Your answer should consist of all lines in the listing that hold the word "مصنوعی".

Start of Dataset records

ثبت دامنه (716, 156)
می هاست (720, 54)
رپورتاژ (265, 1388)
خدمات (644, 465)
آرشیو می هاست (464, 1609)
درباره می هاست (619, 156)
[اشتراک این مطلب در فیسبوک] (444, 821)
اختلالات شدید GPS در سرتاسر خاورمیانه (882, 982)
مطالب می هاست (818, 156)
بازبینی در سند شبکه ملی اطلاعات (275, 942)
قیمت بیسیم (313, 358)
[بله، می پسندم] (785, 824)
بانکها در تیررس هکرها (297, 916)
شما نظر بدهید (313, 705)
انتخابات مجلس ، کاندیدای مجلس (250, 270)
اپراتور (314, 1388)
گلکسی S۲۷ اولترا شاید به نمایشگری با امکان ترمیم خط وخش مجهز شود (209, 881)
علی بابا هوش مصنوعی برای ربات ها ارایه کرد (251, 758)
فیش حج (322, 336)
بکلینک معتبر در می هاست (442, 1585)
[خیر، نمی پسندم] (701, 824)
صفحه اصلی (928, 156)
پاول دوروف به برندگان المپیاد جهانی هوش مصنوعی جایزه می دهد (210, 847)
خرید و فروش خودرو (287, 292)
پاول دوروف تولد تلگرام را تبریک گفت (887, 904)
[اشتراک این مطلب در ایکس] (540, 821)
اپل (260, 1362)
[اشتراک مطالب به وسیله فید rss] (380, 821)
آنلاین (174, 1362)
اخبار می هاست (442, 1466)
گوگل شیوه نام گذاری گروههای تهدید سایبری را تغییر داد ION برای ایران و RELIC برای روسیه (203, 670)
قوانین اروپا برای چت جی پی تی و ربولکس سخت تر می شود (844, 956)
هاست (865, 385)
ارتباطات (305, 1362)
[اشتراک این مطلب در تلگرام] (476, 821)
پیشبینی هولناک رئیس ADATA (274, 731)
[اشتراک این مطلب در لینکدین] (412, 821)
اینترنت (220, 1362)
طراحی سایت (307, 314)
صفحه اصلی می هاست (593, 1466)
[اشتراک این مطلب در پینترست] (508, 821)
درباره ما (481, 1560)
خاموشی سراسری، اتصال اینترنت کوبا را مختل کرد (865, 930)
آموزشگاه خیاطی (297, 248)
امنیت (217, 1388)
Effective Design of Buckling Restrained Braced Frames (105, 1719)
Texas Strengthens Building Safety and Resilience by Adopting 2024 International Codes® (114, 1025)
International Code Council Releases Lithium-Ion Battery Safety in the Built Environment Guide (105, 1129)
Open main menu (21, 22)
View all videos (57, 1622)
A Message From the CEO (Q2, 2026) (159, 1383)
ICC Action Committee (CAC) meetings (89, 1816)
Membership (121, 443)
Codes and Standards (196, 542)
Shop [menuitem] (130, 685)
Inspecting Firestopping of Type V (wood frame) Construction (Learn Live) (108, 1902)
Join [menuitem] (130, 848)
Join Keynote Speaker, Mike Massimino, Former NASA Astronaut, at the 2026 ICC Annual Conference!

End of Dataset records

Result of the exercise:
علی بابا هوش مصنوعی برای ربات ها ارایه کرد (251, 758)
پاول دوروف به برندگان المپیاد جهانی هوش مصنوعی جایزه می دهد (210, 847)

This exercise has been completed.